If you come to a stretch when you have to get all the meals yourself (in 1937 many households had at least two staff), get them as inexpensively as possible and do it with air and no-one will ever know you are cutting back.
Nothing can duller than uninteresting food on the table and beans on toast and all though lovely does get tiresome after a while. But there is a vogue for simple yet interesting (in 1937 and again now) – anything served with chic, can seem like some thing copied from the smartest house. It can also served unattractively seem like poor pickings.
The trick is to have a little knowledge about food and service, to put imagination into your meals and to organise the time you spend on them. If you haven’t got the first head to the smartest magazines and books (all available to borrow at the library), and spend some time reading and getting ideas from them. When you got out shopping spend 15 minutes in the linen, china and glass department of the stores you visit to see how they display things and what ideas you can borrow.
See where you can find simple pieces of white inexpensive china – add vintage glasses or plates, find unusual napkins or buy remnants of fabric – sew the edges or fray them if sewing is too much for you. Flowers and leaves from the garden or small bulbs in pots look lovely on a spring table. These are minor extravagances, small orchids on you budget and the type of thing you need as stimulus to keep up enthusiasm seven days a week which isn’t easy but can be done.

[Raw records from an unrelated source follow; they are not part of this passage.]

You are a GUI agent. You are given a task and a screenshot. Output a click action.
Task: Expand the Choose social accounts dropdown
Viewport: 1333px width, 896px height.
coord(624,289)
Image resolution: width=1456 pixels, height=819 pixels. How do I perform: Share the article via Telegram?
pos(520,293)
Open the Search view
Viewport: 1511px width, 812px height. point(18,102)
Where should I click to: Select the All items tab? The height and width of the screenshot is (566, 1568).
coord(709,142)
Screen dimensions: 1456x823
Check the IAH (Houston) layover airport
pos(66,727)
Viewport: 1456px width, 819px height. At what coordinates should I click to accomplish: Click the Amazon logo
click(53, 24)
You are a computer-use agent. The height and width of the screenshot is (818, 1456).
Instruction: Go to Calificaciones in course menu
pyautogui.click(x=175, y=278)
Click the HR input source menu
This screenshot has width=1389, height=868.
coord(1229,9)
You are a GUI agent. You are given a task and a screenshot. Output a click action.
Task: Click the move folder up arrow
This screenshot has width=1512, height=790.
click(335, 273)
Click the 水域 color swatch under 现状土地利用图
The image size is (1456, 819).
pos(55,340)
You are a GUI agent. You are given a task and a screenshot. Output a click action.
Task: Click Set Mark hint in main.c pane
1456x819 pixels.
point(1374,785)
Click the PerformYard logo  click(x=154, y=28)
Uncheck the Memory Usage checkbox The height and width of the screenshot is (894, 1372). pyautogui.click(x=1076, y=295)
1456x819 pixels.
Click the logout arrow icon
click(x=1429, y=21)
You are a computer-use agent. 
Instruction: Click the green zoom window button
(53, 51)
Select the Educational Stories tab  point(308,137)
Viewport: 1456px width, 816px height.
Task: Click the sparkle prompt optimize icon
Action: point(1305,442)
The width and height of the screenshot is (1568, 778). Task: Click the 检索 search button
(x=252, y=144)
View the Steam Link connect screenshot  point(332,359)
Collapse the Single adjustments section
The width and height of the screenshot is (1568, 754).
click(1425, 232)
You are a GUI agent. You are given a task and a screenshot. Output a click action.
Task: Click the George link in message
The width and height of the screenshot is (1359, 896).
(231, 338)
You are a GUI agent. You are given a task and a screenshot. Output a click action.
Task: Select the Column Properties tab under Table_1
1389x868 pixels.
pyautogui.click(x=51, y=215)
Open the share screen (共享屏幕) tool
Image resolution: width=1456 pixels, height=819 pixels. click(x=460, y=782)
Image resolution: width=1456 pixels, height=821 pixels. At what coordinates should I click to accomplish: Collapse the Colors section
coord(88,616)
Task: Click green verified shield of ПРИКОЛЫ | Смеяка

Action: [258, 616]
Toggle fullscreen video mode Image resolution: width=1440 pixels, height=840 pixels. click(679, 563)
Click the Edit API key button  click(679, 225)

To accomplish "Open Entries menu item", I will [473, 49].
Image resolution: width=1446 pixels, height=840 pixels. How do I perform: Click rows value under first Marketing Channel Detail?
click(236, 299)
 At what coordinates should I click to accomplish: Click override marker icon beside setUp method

One obvious bit of advice is go to market – the farmer’s market or foreign store – don’t be too set about taking a list – see what’s available, browse around and buy in season. Look out for interesting spices and sauces that can make food something a little different.
Keep a well stocked larder of essentials that can be whipped up into a meal in a few moments.
Learning to make a few signature dishes that you do well, will soon get you a reputation as a great cook.
A simple but stylish dish – a curry made from a lesser cut of meat, cooked slowly in spices, add a heaped bowl of rice in a lovely vintage dish and served with some or all of the following condiments – chopped onions, tomatoes, boiled eggs (white and yolk separate), green peppers, grated coconut, fried onion and mango chutney – serve these in a mixture of vintage dishes and plates and it makes the most basic meal feel chic.
If dress the table and use your best china and table linen for everyday simple meals it makes it all seem a lot less as though you are economizing and dinner time a little more chic.